The main joke in this movie that obviously pokes fun at the TV show (presumably because I don't actually know), is the fact that these lifeguards actually have no real power. They are merely lifeguards that stop people from drowning and keeping the beach safe from...littering, sexual acts, crime I guess...whatever. The whole point is they aren't cops, they can't go after drug dealers, they can't have car chases and they can't infiltrate anywhere. Mitch has a hard time understanding this with his heroic gung-ho attitude, plus he's also backed up by Stephanie and C.J. which doesn't help. Ironically its only dumbass Brody that seems to understand this.

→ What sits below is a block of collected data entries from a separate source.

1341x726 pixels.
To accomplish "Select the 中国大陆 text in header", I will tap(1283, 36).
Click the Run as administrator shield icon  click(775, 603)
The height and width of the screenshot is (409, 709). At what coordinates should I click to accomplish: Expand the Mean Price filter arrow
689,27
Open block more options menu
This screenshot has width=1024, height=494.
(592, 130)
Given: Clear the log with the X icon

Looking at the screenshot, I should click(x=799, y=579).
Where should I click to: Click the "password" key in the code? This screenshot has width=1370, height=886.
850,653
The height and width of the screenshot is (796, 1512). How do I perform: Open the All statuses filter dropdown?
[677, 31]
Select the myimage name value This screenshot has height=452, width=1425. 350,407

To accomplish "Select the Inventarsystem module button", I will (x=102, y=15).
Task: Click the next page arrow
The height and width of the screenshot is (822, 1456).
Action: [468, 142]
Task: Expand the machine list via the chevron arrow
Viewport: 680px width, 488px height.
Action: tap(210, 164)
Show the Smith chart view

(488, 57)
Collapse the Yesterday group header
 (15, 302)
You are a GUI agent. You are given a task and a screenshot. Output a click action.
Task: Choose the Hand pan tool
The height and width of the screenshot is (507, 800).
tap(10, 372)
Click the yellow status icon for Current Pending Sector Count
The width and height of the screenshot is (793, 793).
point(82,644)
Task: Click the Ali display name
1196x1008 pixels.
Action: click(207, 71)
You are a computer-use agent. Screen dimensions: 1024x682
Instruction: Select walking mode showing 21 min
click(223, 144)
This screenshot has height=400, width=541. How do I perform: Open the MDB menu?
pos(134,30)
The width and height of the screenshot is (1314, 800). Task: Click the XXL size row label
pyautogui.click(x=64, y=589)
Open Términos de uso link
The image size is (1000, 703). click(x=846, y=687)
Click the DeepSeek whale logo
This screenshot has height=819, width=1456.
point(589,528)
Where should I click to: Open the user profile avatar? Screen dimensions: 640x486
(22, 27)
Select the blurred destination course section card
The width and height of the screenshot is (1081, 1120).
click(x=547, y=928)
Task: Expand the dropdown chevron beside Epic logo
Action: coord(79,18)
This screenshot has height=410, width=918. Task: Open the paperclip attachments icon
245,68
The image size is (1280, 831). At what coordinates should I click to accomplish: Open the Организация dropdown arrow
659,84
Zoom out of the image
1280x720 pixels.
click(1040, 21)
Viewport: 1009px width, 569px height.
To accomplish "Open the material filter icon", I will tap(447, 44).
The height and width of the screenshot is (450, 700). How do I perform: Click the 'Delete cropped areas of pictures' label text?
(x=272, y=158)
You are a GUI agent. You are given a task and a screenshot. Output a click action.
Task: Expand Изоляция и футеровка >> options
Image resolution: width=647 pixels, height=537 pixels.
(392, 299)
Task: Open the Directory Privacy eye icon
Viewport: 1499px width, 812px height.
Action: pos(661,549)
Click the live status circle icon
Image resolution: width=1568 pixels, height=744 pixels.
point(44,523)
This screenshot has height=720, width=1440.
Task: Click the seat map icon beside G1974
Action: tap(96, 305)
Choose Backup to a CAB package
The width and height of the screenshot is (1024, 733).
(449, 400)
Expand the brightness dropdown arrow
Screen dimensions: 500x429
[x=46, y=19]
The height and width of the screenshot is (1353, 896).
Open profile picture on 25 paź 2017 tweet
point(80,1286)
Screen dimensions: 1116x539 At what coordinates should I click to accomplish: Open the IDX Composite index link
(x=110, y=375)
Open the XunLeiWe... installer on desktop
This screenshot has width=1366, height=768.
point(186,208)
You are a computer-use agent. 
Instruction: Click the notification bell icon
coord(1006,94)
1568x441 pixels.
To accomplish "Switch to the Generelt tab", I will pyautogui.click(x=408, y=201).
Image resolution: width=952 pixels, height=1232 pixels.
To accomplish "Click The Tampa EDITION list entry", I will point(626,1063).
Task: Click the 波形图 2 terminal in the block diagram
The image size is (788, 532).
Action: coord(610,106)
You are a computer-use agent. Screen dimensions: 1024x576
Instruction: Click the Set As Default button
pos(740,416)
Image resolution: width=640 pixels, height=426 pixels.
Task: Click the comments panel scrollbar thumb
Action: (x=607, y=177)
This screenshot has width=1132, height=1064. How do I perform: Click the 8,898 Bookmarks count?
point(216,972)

The main problem I had with this movie aside from the terrible dialog, horrendous acting, fucking dreadful CGI, fucking dreadful greenscreen, God-awful action sequences, immature facepalm comedy and completely unstructured plot, aside from all that. One single thing, is this supposed to be an actual serious action flick? I know that sounds incredible because you'd think this was an obvious spoof like many other movies of dated TV shows. But yes, I ask, is this supposed to be serious because at times I just couldn't tell! At points there are moments of stupidity for sure, as if the director forgot to put that kinda of material in. But for the most part this felt like a genuine action movie, like they actually took it relatively seriously. Hilarious really because its so unbelievably bad.

So yeah, this movie is flippin' garbage. Chock full of obligatory rap music. Lots of little jabs using identity politics, again apparently obligatory now. And a cameo by David Hasselhoff that doesn't make any real sense. Hasselhoff appears to Rock-Mitch and begins to teach him in a spiritual kind of way. So he's supposed to be some kind of mentor? From where? Mentor of what? Then we also get a mute cameo from Pamela Anderson; just walks on screen in slow motion and done. A predictable, throwaway, waste of everyone's time and money.